Ah, now you're trying to tell a *story,* or at least communicate an idea more involved than "Pretty girl in bed." (Not that that story isn't a classic.) For that we need more visual cues. An empty space can be an invitation, a challenge, a warning, or just an oversight. (If it's my picture, bet on #4.)
Have a look at this:
Now, this image has problems, but I think it's right on topic for this concept. Here we have some empty seat space next to the model. This keeps her from being centered, which is why I was shooting from this angle, but her hand placed on the couch beside her, and her inquisitive look, communicates to the viewer. (At least if I'm the viewer, it does. Your mileage may vary.) "Would you like to sit down?" is the idea I get. ("Yes, yes I would," is the appropriate answer.)
To make the idea even more explicit, I should have moved the frame even more to camera right and showed the entire "landing area" where the hypothetical viewer would sit, and the model could have used a bit more implication in her expression, perhaps a faint but welcoming smile.

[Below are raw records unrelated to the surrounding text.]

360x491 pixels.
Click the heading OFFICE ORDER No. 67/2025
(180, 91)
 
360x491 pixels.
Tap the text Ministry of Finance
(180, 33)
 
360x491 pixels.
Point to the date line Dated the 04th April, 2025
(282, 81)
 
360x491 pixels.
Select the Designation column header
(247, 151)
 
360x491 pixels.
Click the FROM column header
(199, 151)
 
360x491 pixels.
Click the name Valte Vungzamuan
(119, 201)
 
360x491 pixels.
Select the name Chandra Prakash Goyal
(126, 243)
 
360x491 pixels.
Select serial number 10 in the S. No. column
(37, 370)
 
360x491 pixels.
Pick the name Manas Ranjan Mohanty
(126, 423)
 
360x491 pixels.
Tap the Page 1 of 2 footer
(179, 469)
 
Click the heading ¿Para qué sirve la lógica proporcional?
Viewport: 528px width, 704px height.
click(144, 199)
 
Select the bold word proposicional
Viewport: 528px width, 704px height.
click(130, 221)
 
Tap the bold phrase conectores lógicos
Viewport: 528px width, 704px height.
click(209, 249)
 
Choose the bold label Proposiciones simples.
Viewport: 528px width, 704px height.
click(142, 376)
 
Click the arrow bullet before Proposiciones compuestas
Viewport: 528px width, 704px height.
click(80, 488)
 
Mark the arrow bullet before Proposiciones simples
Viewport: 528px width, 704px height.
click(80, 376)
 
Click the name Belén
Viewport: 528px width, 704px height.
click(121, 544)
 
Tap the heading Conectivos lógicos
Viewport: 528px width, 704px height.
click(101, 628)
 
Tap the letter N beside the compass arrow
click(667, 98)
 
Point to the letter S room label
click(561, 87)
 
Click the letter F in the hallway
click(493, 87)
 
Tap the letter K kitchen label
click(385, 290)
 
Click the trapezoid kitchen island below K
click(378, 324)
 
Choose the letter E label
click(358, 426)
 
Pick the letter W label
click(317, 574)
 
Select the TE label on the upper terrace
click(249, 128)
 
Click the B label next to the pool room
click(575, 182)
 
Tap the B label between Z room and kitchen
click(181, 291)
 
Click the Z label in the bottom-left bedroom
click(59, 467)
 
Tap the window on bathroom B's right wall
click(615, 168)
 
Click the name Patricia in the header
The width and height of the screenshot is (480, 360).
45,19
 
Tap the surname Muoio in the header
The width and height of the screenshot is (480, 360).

Once you start doing concepts like this, the model becomes an actress and the photographer a director, shooting a movie that's 1/100th of a second long. That's not a lot of time to get an idea across, so you have to communicate it strongly. Not that you can't be subtle - an unsubtle way to do this would have been to have had the model "patting" the seat and crooking a finger on her other hand in the classic "come here" gesture, perhaps even with an exaggerated wink. But if you have a clear idea to communicate, you must communicate it clearly. (Ambiguity is in the advanced class.)